Избранное | страница 102
Этот меловой черт был единственным моим реалистическим рисунком: во всяком случае, ни на Ильинке, ни на Варварке, ни на Никольской, и нигде в переулках подписи не требовалось, и самый дураковатый малец из Рядов, завидев припечатанного прохожего, зевал и удивлялся: что за диковинка – черт голландский!
И в одиночку, без неизменного Пугалы, я рисовал мелом на заборах, где мелом же грозила полицейская надпись: «здезь строго воспречаетца останавливатса».
Но эти мои заборные рисунки, как и мои краски, едва ли были кому понятны: все было грандиозно и необычайно, как тот мир необычайный, в котором проходила моя загадочная жизнь, пронизанная каким-то трепетным чувством, как в жутком сновидении.
И сны мне снились всегда красочные – громадные «первозданные» с окрашенными звуками, и собственный мой голос звучал мне звонко-голубым.
Краской красилось и то, что я видел, и то, что я слышал или, что то же, все было в звуках, и однажды, как в сказке, я приложил ухо к земле – к московскому дикому камню, и дикий серый камень заговорил.
Музыкант
Родился ли я с песней – нет, это не музыкальный ящик! Иду ли по улице или сижу дома один, вдруг – как из распахнувшихся окон – слышу: поет; оно поет, как отдаленный голос: песней он выбивается из глуби и льется тонко ливом. Но кто не чувствовал в себе это песенное, скрытое, о чем никак не узнать по лицу человека? И в молчаливом метро, пусть через грохот, а можно было бы подслушать и арию и хор.
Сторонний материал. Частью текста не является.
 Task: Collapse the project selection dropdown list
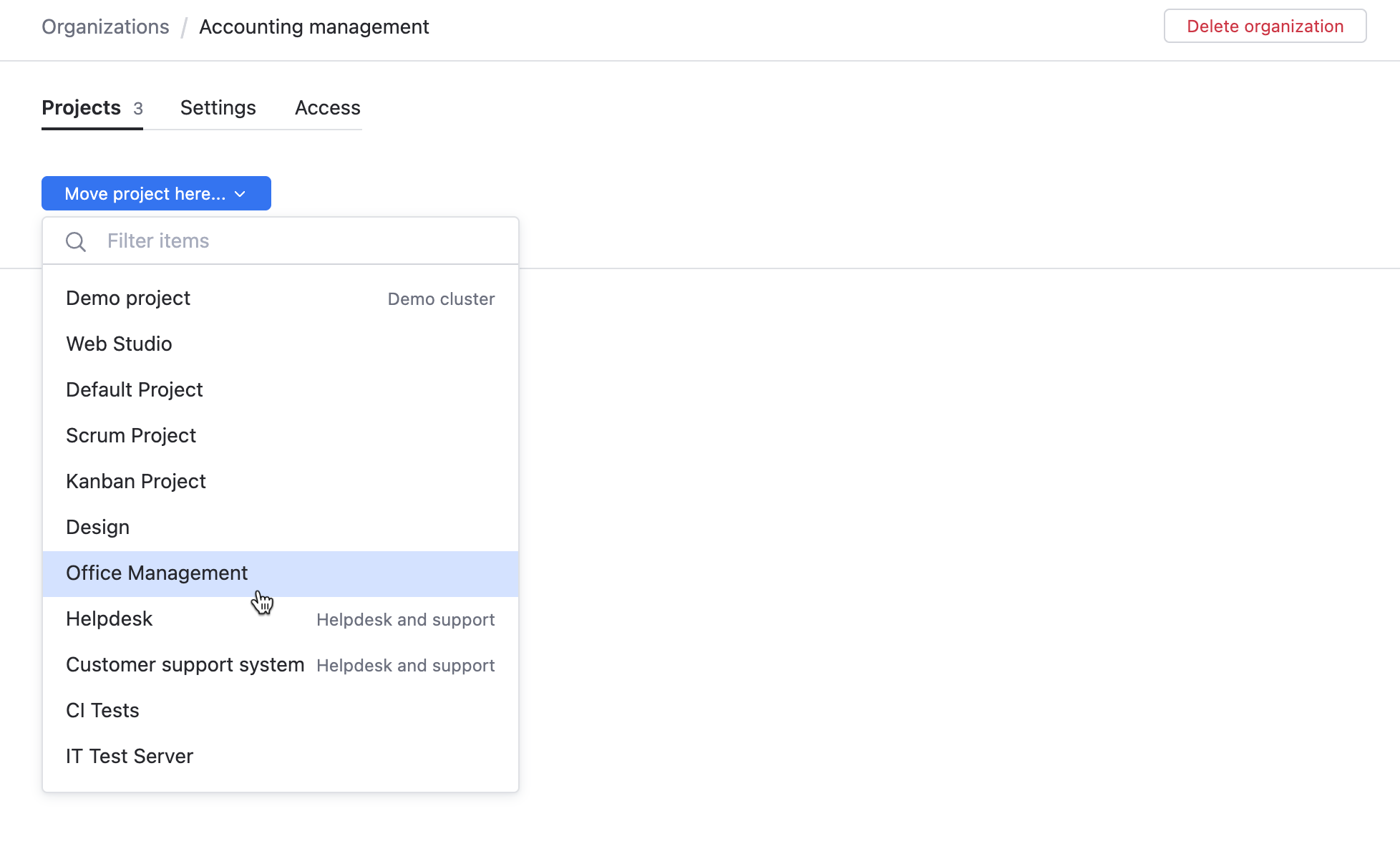tap(156, 193)
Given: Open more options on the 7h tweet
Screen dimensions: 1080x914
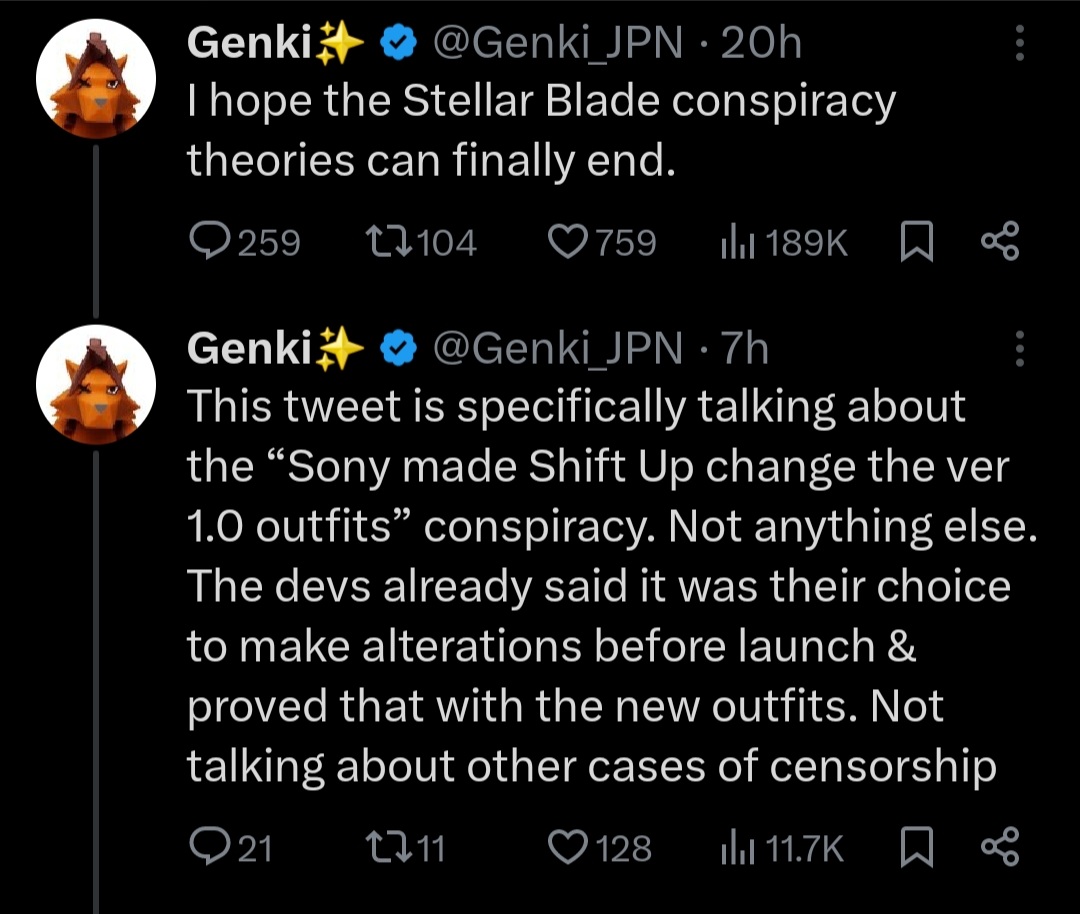Looking at the screenshot, I should 1020,349.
Но то, о чем храню память, а осталось – какие-то крохи, как отблеск, это – мое, только у меня, да наверно есть и бывало у каких-то еще «уродов»;
пелось не только во мне, а и вокруг – от звезды до камня; весь мир, живой и мертвый, пронизан был звуком: там, где был свет и цвело, там звенело. Долго я не мог оценить всю бессмысленность загадки: «…зеленое и поет» – да как же иначе, раз зеленое, значит, поет и не может не петь!
Ничего так не любил я, как ветер; я заслушивался его воем – его хаотическая песня была мне как музыка: серый – зеленая рожица – он примащивался в теплой трубе и, сидя на корточках (одна нога куриная, другая утиная), выл, ничего не видя, ничего не желая знать, выл и, перевыв, срывался и улетал на «водопой»; я слушал, боясь шевельнуться: вернется… если бы вернулся! В бурную ночь на океане, наконец-то дождавшись, я прислушиваюсь и с тем же трепетом к гудущим голосам; в их музыке тоже безразличие, ничего не слыша, ничего не желая знать, гудут, но они не серые, как московский домашний ветер, цвет их – цвет ореха, их целый оркестр, и в нарастающем перебойно-извилистом чугунном взливе они окрашиваются алым – сок зеленых фиг. Бурная музыка не проходит бесследно: морю она принесет безмятежность, но выдержать нечеловечески гудущие подъемы мне так же трудно, как глазам излучающееся безмятежно-лучистое море; я знаю, крот в своей норке, живя, как и я, жуткою жизнью, не спит, слушает в такие ночи, ну, а потом медвежьей своей лапкой жалуется на сердце.